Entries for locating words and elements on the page
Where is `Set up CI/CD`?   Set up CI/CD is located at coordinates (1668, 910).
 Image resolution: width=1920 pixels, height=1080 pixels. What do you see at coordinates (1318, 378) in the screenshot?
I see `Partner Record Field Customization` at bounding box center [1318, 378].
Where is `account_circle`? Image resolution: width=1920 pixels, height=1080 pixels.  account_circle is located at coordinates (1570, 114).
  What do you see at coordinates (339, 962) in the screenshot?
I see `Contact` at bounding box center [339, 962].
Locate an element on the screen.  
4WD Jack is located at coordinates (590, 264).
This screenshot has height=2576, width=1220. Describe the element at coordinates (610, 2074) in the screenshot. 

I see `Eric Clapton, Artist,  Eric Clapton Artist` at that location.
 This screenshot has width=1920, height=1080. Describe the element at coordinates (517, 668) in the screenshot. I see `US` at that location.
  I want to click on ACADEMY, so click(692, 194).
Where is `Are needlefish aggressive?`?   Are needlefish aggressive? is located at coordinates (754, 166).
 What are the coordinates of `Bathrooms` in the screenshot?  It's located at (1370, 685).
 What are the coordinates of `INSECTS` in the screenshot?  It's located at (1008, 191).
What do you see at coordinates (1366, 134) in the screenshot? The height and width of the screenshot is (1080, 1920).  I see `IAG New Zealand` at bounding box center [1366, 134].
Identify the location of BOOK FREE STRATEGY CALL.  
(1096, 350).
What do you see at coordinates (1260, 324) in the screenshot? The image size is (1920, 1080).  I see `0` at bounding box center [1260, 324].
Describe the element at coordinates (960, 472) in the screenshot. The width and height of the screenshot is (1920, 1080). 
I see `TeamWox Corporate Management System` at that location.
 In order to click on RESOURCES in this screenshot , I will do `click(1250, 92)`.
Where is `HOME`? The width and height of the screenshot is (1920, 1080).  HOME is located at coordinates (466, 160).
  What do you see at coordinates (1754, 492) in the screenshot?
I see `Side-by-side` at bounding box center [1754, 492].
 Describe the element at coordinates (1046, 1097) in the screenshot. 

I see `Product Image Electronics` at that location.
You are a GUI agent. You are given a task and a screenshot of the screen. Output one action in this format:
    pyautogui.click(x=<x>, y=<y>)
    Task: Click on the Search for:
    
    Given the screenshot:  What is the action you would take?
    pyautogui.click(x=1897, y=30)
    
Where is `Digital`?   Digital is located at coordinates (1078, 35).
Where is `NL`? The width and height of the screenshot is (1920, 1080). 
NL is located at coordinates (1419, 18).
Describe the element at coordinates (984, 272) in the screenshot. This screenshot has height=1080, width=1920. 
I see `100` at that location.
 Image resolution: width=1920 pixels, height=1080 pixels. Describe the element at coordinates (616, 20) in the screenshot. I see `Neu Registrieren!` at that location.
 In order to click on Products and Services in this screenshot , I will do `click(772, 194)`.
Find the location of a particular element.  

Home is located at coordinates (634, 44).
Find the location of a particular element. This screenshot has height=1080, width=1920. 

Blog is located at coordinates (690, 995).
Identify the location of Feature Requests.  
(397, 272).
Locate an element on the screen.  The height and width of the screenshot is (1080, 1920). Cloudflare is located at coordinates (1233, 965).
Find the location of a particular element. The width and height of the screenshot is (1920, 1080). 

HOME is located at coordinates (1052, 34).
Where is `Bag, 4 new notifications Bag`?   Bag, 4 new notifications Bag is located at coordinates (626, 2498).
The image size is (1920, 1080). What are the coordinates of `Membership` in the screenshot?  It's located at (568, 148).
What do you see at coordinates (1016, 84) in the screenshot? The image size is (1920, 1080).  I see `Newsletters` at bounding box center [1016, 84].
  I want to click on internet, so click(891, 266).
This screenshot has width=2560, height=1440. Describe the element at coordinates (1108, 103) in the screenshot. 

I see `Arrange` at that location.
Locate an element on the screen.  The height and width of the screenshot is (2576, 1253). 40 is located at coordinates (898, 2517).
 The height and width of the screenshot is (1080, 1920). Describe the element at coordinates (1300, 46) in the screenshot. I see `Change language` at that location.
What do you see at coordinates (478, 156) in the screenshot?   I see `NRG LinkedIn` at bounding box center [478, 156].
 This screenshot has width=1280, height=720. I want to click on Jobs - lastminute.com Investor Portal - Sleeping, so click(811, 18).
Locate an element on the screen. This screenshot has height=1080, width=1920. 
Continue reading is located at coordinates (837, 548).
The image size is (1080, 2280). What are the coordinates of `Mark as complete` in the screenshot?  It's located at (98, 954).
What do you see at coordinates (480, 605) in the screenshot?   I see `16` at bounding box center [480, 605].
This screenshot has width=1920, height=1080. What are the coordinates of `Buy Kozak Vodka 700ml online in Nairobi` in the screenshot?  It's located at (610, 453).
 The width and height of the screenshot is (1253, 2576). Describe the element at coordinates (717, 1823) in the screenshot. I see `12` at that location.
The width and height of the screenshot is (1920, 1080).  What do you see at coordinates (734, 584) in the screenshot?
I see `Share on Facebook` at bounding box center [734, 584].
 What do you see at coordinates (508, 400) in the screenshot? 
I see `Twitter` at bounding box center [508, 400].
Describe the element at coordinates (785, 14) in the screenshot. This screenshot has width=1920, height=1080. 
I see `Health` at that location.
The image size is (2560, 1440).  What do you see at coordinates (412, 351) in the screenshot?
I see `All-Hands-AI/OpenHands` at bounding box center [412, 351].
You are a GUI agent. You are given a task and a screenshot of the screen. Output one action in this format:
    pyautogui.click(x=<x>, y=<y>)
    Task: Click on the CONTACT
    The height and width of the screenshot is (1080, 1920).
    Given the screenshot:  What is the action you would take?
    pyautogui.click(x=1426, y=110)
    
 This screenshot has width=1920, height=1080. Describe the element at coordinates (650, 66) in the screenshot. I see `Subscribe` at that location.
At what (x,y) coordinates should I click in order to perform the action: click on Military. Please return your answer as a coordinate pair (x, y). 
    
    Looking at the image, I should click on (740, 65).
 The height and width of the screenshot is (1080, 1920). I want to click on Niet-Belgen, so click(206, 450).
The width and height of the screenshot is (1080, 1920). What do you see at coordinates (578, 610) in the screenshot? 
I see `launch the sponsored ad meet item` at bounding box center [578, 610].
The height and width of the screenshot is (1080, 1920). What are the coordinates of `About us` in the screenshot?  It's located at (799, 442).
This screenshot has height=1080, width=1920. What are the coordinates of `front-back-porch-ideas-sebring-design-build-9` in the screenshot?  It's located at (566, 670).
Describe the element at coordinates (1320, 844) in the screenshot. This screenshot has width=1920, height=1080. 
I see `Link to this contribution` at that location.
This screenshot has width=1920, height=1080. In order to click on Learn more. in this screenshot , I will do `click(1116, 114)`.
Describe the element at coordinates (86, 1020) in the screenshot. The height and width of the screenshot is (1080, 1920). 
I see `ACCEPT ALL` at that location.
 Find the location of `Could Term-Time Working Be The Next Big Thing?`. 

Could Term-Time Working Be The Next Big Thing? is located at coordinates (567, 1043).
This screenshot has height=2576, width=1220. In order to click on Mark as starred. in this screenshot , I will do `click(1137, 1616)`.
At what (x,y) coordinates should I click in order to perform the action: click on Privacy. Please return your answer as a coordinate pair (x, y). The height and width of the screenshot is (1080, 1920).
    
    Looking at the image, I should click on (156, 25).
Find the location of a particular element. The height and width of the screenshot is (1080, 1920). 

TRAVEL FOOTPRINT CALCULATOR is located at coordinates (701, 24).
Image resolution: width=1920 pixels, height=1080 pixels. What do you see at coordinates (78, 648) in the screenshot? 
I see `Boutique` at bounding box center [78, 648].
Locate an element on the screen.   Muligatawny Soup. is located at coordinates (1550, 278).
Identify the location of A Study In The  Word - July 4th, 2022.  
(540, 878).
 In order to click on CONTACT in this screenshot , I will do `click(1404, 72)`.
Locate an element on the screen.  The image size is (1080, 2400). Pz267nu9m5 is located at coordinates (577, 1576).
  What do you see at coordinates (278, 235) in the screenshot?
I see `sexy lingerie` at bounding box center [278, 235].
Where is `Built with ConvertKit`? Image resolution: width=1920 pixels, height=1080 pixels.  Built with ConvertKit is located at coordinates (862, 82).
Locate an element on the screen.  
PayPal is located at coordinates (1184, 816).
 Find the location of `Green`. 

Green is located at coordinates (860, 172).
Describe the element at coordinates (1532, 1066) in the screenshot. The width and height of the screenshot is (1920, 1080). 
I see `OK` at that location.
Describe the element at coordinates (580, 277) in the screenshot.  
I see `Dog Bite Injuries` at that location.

DO THIS:
Reproduce the records verbatim from the first line up to and including the line that contains "at (1008, 191).".

EXERCISE RESPONSE:
Where is `Set up CI/CD`?   Set up CI/CD is located at coordinates (1668, 910).
 Image resolution: width=1920 pixels, height=1080 pixels. What do you see at coordinates (1318, 378) in the screenshot?
I see `Partner Record Field Customization` at bounding box center [1318, 378].
Where is `account_circle`? Image resolution: width=1920 pixels, height=1080 pixels.  account_circle is located at coordinates (1570, 114).
  What do you see at coordinates (339, 962) in the screenshot?
I see `Contact` at bounding box center [339, 962].
Locate an element on the screen.  
4WD Jack is located at coordinates (590, 264).
This screenshot has height=2576, width=1220. Describe the element at coordinates (610, 2074) in the screenshot. 

I see `Eric Clapton, Artist,  Eric Clapton Artist` at that location.
 This screenshot has width=1920, height=1080. Describe the element at coordinates (517, 668) in the screenshot. I see `US` at that location.
  I want to click on ACADEMY, so click(692, 194).
Where is `Are needlefish aggressive?`?   Are needlefish aggressive? is located at coordinates (754, 166).
 What are the coordinates of `Bathrooms` in the screenshot?  It's located at (1370, 685).
 What are the coordinates of `INSECTS` in the screenshot?  It's located at (1008, 191).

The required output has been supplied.